Image: Kiyana Salkeld / Just Good Shit

Image: Kiyana Salkeld / Just Good Shit

On Friday, I turned in the first draft of my manuscript — three days early!!!! — which felt pretty good. Here’s what else I had going on…

On the blog

Reading

This week, I read Rosemary: The Hidden Kennedy Daughter, which Terri recommended to me ages ago. As far as works of non-fiction go, it’s very good (and is a surprisingly fast read) but it’s also incredibly upsetting and tragic. Still, I’d recommend it.

Also:

Marianne Williamson's Democratic debate performance raised eyebrows.
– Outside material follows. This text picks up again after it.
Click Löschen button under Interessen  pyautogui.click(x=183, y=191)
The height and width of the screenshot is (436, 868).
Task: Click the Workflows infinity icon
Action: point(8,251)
But she's no friend of the left., NBC News.

'These kids are ticking time bombs': The threat of youth basketball and Under the knife: Exposing America's youth basketball crisis, ESPN.

To Cheat and Lie in L.A.: How the College-Admissions Scandal Ensnared the Richest Families in Southern California, Vanity Fair.
This was fascinating, infuriating, and illuminating.

The Mosquitoes Are Coming for Us, The New York Times.

"I Had a Miscarriage", A Cup of Jo.
I loved this essay.

Lana Wood, Natalie’s Little Sister, Has Plenty to Say, The New York Times.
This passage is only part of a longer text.